Hans Rothammer Vorstandsvorsitzender OB Joachim Wolbergs Aufsichtsratvorsitzender des SSV Jahn Rege

Jahn-Präsident Hans Rothammer (links) und der suspendierte Regensburger Oberbürgermeister Joachim Wolbergs, damals noch Aufsichtsratvorsitzender des SSV Jahn Regensburg.

(Foto: Imago)
  • Im Regensburger Korruptionsprozess geht es ab diesem Montag um den "Komplex Jahn".
  • Im Mittelpunkt steht der Bauunternehmer Volker Tretzel und die Frage, ob er 7,2 Millionen Euro in den Fußballklub SSV Jahn pumpte, weil er sich dadurch laut Anklage der Staatsanwaltschaft "positive Entscheidungen bezüglich der Bauvorhaben" seiner Firma erhoffte.
  • Zunächst geht es vor Gericht um die Vorwürfe gegen Tretzel und den suspendierten SPD-Oberbürgermeister Joachim Wolbergs, der auch Aufsichtsratschef des SSV Jahn war.

Von Andreas Glas, Regensburg

Es gibt da diese Szene, die man ruhig noch mal in Erinnerung rufen darf. Die Szene spielt im Sommer 2012, am Regensburger Haidplatz. Die Stimmung ist bestens, die Fans feiern den Aufstieg des SSV Jahn in die zweite Fußball-Bundesliga. Doch als Hans Schaidinger, damals Oberbürgermeister, zum Mikro greift, pfeifen die Fans, buhen, plärren: "Wir sind der Jahn, und du nicht!"

Schaidinger (CSU) habe das "sehr wehgetan", sagt eine, die ihm nah war. Vielleicht wollte Schaidinger auch die Zuneigung der Fans zurückgewinnen, als er nach dem Aufstieg den Neubau einer ultramodernen Fußball-Arena so richtig anschob. Die Rechnung zahlte die Stadt: mehr als 50 Millionen Euro. Eine Risikoinvestition, da Erfolg im Fußball nicht immer kalkulierbar ist. Aber es gab ja den Bauunternehmer Volker Tretzel, dessen Geld die Dinge kalkulierbarer machte.
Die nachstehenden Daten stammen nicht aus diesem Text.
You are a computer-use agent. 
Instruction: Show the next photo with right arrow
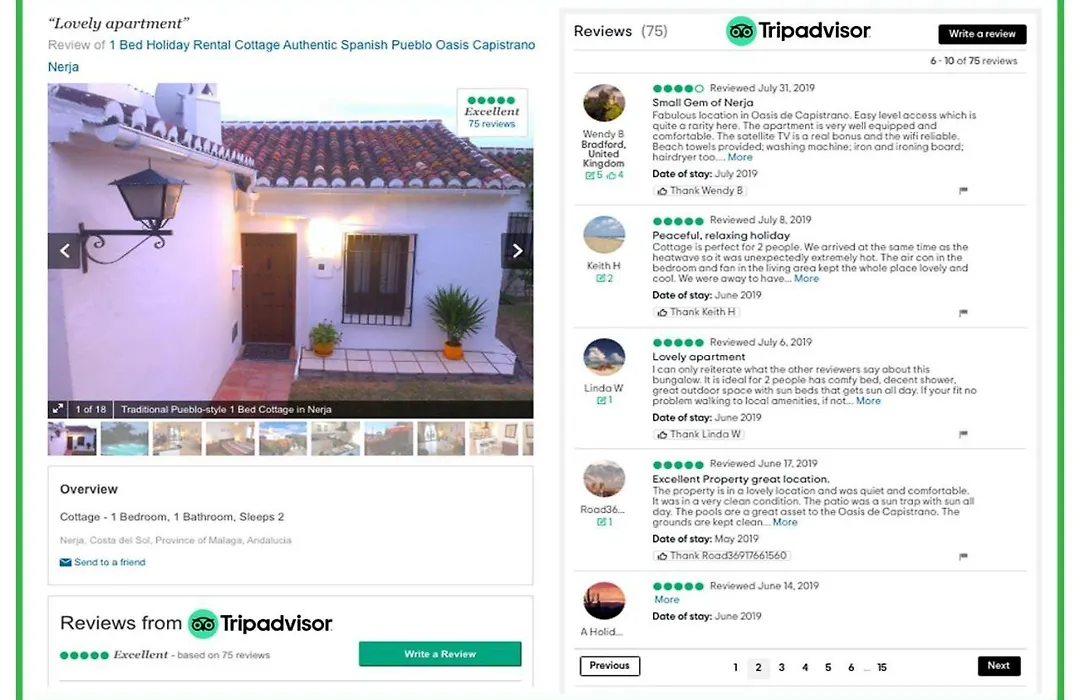pyautogui.click(x=517, y=251)
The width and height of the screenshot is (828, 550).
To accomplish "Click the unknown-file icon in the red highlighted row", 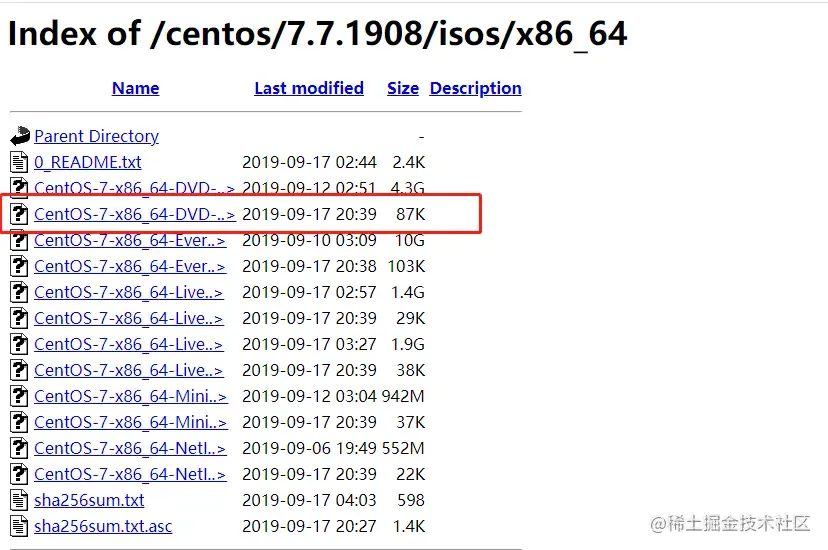I will point(20,214).
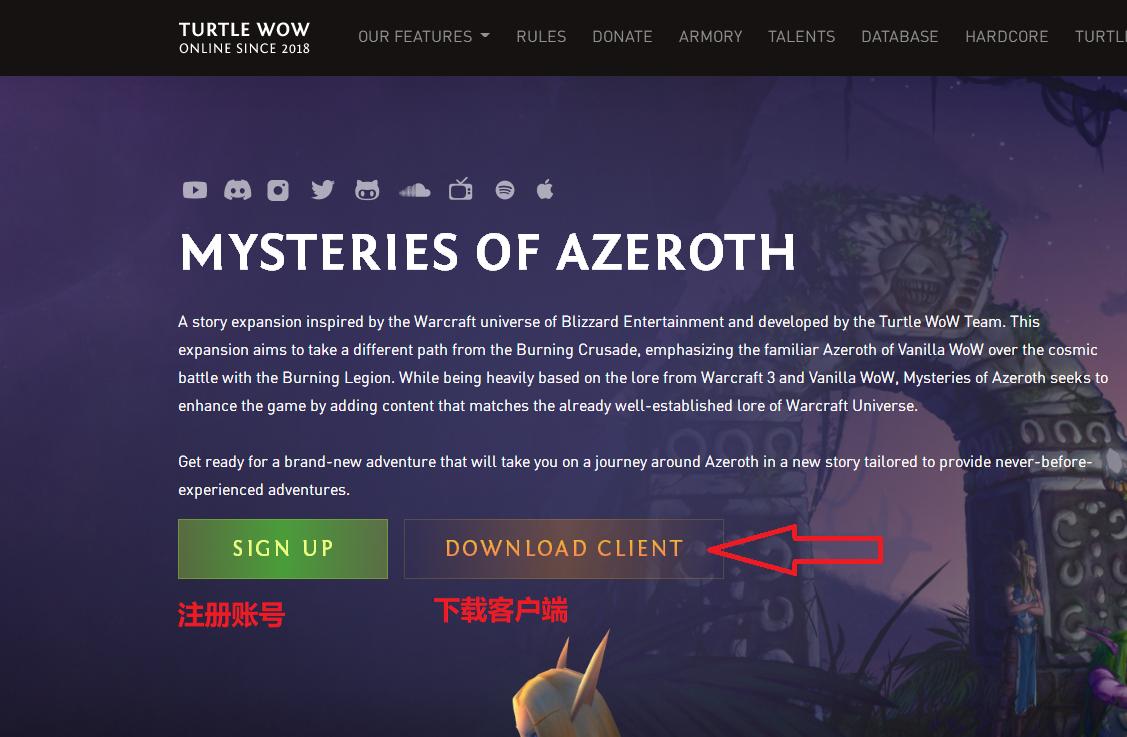Open the TV-shaped Bilibili icon
Screen dimensions: 1127x737
[461, 189]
Sechs Jahre später sitzt Tretzel auf der Anklagebank. Im Regensburger Korruptionsprozess steht an diesem Montag der erste von insgesamt neun Verhandlungstagen zum "Komplex Jahn" an. Es geht um die Frage, ob Tretzel 7,2 Millionen Euro in den Fußballklub pumpte, weil er sich dadurch laut Anklage der Staatsanwaltschaft "positive Entscheidungen bezüglich der Bauvorhaben" seiner Firma BTT GmbH erhoffte. Die Staatsanwälte ermitteln auch gegen Alt-OB Schaidinger, der nach Ende seiner Amtszeit einen Beratervertrag mit Tretzels Firma schloss. Angebliches Jahreshonorar: 260 000 Euro.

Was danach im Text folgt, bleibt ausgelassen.